Source material =>

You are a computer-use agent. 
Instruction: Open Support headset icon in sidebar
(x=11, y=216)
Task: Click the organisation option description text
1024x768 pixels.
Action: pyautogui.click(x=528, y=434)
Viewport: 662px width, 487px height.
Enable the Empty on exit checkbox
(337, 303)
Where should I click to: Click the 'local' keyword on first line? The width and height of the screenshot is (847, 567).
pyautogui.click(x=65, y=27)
--
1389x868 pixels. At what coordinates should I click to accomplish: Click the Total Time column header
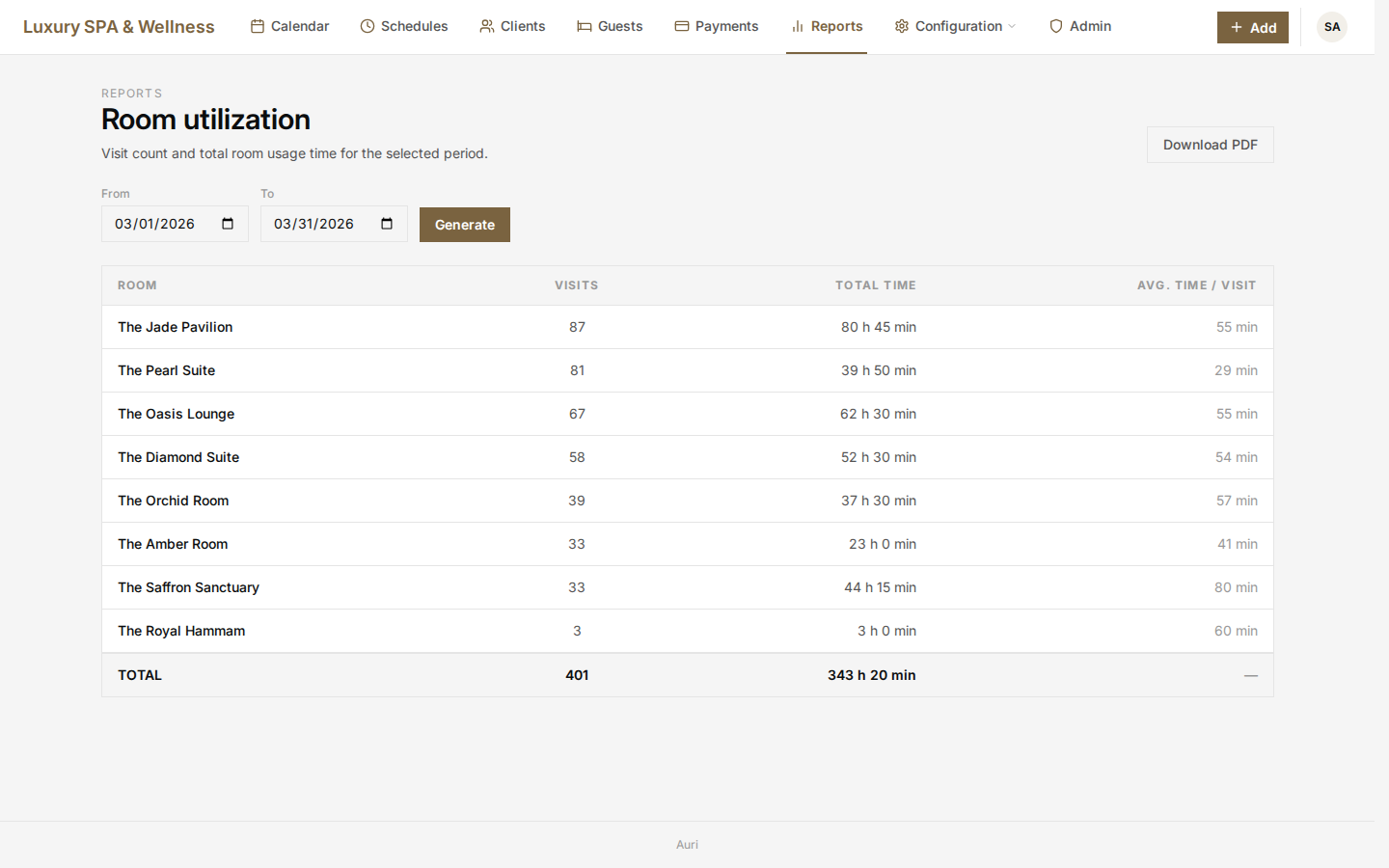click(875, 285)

Your task => From the data above, output exactly the lines between the one containing "You are a computer-use agent." and the one containing "Viewport: 662px width, 487px height.", counting both of them.

Result =>
You are a computer-use agent. 
Instruction: Open Support headset icon in sidebar
(x=11, y=216)
Task: Click the organisation option description text
1024x768 pixels.
Action: pyautogui.click(x=528, y=434)
Viewport: 662px width, 487px height.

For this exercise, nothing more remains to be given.